Me encantaría haber recolectado más memorias de mi infancia. Tener más fotos de mi primer tercio de vida. Que mis recuerdos invocaran una niñez más vívida. Uno de esos brochazos que conservo más corpóreo es que desde bien pronto huí de tópicos, refranes y conversaciones de mampostería. Las frases clonadas de ascensor. Los dichos que pretendían justificar una decisión individual. Los plañidos prefabricados cuando alguien moría repentinamente. Todo eso me parecía matar la vida, la espontaneidad de cada persona, aborregar voluntades. Me ponía de mala leche. Así que crecí con un acto de furiosa rebeldía al estilo Banksy: el amor por lo genuino.

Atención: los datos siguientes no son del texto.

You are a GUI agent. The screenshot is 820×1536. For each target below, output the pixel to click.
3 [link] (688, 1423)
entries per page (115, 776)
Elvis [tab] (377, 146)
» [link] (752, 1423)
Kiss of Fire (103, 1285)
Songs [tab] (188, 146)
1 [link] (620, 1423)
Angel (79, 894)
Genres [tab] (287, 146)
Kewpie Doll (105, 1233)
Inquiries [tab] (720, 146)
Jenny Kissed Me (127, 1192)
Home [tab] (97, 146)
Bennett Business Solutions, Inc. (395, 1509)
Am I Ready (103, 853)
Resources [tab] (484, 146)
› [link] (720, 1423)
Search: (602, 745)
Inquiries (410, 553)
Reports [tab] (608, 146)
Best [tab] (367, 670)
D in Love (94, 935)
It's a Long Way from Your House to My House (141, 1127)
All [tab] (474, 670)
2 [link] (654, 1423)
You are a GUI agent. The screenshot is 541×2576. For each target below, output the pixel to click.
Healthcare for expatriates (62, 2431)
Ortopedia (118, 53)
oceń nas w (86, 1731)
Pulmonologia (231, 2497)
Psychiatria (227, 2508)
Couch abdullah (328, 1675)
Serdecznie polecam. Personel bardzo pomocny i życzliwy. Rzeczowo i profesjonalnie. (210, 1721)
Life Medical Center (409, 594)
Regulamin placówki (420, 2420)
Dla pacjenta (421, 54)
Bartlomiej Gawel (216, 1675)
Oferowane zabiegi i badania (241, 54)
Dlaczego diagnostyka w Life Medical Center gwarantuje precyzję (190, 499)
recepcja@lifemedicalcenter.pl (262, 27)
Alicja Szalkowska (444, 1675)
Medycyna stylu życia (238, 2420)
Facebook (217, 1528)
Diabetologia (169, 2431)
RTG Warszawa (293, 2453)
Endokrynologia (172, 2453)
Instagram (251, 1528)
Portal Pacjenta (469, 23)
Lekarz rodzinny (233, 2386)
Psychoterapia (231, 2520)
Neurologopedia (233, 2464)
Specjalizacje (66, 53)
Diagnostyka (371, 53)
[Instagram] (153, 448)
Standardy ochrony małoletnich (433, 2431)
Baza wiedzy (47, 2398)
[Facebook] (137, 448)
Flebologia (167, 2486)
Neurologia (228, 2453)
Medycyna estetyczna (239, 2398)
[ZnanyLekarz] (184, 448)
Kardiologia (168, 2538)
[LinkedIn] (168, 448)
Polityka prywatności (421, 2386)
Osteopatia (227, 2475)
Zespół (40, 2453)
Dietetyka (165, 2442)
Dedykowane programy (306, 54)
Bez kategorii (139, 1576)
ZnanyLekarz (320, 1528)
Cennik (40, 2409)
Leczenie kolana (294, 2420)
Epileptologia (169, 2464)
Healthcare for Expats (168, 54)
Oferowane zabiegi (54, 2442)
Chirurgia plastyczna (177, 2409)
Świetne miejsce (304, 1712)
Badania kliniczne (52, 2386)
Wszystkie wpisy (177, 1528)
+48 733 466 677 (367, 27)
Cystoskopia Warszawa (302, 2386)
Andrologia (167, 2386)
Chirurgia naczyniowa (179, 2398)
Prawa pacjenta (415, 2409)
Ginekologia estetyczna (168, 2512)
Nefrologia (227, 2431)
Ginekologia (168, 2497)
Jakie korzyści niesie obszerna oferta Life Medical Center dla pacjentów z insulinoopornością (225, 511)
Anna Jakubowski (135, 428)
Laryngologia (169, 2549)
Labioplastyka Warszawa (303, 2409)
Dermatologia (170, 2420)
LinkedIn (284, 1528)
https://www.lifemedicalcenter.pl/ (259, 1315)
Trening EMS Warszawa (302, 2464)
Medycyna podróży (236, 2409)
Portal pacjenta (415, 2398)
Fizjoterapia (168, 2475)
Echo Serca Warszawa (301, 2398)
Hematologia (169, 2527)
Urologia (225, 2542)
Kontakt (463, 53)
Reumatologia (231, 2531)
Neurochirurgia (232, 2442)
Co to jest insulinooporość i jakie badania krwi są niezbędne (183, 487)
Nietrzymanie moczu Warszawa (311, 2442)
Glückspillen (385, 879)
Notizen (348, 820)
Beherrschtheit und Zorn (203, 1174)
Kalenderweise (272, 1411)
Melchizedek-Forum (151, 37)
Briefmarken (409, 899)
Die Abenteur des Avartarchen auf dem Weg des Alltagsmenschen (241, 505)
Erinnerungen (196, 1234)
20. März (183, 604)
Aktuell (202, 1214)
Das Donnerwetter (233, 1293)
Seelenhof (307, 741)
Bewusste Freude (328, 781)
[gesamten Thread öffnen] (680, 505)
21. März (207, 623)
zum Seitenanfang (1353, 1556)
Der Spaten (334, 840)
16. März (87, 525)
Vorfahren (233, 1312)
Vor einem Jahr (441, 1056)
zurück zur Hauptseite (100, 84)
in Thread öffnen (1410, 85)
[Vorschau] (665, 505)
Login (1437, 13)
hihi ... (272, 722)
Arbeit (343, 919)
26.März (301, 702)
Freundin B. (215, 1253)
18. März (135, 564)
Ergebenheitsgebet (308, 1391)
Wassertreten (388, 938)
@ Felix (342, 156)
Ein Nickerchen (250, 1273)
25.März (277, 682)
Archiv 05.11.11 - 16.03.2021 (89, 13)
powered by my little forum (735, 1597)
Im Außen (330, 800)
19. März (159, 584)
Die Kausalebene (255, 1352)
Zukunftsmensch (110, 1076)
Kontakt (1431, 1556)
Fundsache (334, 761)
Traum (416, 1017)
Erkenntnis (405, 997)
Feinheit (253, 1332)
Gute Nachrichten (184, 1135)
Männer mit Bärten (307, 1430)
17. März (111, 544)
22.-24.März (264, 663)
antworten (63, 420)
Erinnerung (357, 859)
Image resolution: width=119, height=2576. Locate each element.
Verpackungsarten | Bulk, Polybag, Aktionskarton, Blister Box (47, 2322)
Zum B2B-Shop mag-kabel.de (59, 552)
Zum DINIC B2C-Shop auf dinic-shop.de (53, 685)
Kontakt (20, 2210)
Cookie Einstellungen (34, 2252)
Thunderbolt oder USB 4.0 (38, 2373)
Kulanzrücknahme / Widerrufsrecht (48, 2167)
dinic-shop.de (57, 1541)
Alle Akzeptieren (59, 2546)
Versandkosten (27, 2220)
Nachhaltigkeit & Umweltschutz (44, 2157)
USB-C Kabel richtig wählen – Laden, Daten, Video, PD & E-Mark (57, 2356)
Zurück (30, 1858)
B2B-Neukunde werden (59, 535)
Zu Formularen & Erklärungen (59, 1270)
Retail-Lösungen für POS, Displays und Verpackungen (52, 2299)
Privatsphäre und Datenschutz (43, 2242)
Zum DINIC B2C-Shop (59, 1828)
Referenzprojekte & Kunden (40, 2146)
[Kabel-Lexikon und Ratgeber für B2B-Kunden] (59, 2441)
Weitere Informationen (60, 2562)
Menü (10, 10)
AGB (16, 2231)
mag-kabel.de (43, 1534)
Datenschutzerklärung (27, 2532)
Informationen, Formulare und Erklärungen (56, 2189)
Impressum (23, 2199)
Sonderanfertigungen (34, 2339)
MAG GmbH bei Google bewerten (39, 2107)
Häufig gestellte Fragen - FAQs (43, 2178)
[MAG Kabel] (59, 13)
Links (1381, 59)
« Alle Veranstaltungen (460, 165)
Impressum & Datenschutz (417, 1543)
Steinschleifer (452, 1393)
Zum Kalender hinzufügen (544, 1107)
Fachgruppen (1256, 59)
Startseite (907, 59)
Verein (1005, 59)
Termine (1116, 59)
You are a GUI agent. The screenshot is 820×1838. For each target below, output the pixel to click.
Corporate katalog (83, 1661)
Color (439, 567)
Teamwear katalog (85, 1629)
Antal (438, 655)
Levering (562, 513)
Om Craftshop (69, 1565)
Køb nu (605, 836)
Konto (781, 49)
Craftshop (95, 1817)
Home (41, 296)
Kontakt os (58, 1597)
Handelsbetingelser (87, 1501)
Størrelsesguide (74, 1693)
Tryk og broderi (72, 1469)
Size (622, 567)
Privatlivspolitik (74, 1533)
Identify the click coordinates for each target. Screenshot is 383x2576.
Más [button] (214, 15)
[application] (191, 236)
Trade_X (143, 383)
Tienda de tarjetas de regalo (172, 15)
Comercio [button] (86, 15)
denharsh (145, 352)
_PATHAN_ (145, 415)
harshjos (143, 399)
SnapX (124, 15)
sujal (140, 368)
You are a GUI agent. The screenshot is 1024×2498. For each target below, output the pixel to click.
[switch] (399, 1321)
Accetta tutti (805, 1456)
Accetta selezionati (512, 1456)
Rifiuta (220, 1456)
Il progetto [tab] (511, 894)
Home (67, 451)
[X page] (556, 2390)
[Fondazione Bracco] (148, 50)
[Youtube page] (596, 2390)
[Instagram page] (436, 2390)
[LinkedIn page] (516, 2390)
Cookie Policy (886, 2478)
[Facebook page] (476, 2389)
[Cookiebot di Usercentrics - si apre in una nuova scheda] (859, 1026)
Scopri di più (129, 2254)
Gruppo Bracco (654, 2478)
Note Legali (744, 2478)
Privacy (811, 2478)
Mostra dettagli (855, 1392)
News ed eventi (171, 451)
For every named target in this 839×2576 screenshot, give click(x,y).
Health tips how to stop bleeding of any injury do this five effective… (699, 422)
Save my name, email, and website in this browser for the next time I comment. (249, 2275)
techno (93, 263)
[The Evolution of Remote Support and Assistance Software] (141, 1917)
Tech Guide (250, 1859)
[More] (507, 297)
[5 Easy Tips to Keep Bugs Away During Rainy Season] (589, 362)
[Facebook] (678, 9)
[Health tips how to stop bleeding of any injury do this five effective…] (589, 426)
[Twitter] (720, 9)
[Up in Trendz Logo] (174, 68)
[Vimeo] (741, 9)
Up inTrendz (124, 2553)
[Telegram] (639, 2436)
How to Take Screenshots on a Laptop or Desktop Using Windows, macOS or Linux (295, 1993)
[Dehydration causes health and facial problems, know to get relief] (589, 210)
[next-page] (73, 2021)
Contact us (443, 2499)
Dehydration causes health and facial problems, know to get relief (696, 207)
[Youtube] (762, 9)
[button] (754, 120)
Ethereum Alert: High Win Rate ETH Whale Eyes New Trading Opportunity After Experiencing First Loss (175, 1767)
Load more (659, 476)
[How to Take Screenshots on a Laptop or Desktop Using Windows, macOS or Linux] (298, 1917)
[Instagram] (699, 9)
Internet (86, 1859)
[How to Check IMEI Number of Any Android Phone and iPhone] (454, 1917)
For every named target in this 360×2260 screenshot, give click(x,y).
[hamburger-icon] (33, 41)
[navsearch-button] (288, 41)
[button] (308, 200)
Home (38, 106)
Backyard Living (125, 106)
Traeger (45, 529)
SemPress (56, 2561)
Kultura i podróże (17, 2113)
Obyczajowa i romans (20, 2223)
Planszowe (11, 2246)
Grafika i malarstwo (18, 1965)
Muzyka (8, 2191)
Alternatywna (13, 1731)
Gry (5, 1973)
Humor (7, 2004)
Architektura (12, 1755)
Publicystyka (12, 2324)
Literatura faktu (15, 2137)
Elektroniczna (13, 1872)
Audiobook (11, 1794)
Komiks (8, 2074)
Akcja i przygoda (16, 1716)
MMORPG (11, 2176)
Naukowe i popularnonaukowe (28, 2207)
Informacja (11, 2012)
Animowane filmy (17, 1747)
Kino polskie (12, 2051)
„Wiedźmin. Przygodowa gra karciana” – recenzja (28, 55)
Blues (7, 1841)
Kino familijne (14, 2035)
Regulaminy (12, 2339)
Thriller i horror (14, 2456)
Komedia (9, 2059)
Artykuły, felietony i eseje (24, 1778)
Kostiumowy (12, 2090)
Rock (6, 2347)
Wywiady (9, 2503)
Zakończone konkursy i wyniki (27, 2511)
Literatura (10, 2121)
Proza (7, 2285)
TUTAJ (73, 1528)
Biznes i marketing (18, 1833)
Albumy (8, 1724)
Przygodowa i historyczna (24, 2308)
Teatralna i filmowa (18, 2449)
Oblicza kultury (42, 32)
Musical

Discurro por una fase vital en la que todas las alarmas están puestas para confluir en un punto: disfrutar el momento. Y no hablo de puenting, ir a la Muralla China o tirarme en paracaídas. Ese es un camino fácil y de escasa caducidad. El mérito radica en beberse los momentos simples como si fueran una copa de prosecco en las noches en que el verano está a punto de atropellar a la primavera. Y uno de esos grandes sorbos es conversar. Pagaría por viajar en el tiempo a hacerlo con los peripatéticos, quienes sublimaban lo que etimológicamente define a dicha palabra: reunirse a dar una vuelta.

Ahora que todo el mundo habla más que escucha, que la libérrima libertad de expresión ha desatado lenguas insensatas, más perentorio considero conversar, rodearme de gente que diga más que hable. Un día sin una buena conversación es un día que se irá a la cama casi precintado, desperdiciado.

Para mí se han acabado los días en que no me desnude ante alguien poniendo mi corazón en sus manos. Porque conversar es eso, el riesgo de mostrar tu interior ante orejas que pueden ser látigo o maza. Ya me da igual. Hablar de verdad exige un vertiginoso viaje interior, y estoy dispuesto a correr el riesgo de no ser comprendido, de ser visto como alguien extraviado en la urbe de las reflexiones alquiladas a sobres de azúcar y cuentas de moda en instagram.

Como en los libros, estoy dispuesto a morir y revivir compartiendo mis miedos y luchando contra ellos. Buceando entre recuerdos enlodados. Removiendo mis entrañas. Dando los consejos que no se quieren oír. Lanzando bofetadas de realidad. Mi gente, la que me importa, se lo merece. Y yo, claro, que tanto he amamantado lo original, que he asesinado un sinfín de palabras que no decían nada, también me lo merezco. Aunque tenga que zarandearme, desmontarme, reaprenderme, enfrentarme a esa parte de mí que me disgusta o me atemoriza. Encontrar la autenticidad de mi pellejo escarbando por la densidad de los tejidos adiposos del alma.

Hoy, que tengo más claro que nunca que la muerte acecha un poco más cerca que ayer, no pienso acostarme sin haber desabrochado al menos una vez al día la cremallera de mi pecho para dejar fluir lo mejor de mis charlas: y acabaré exhausto. Quizá incomprendido. Pero toda interrelación con quien comparta pensamientos y emociones será pura vida. Gozaré, sufriré. Pero viviré. Estoy deseando conversar contigo de mi forma de entender el universo. En prosa y con verso.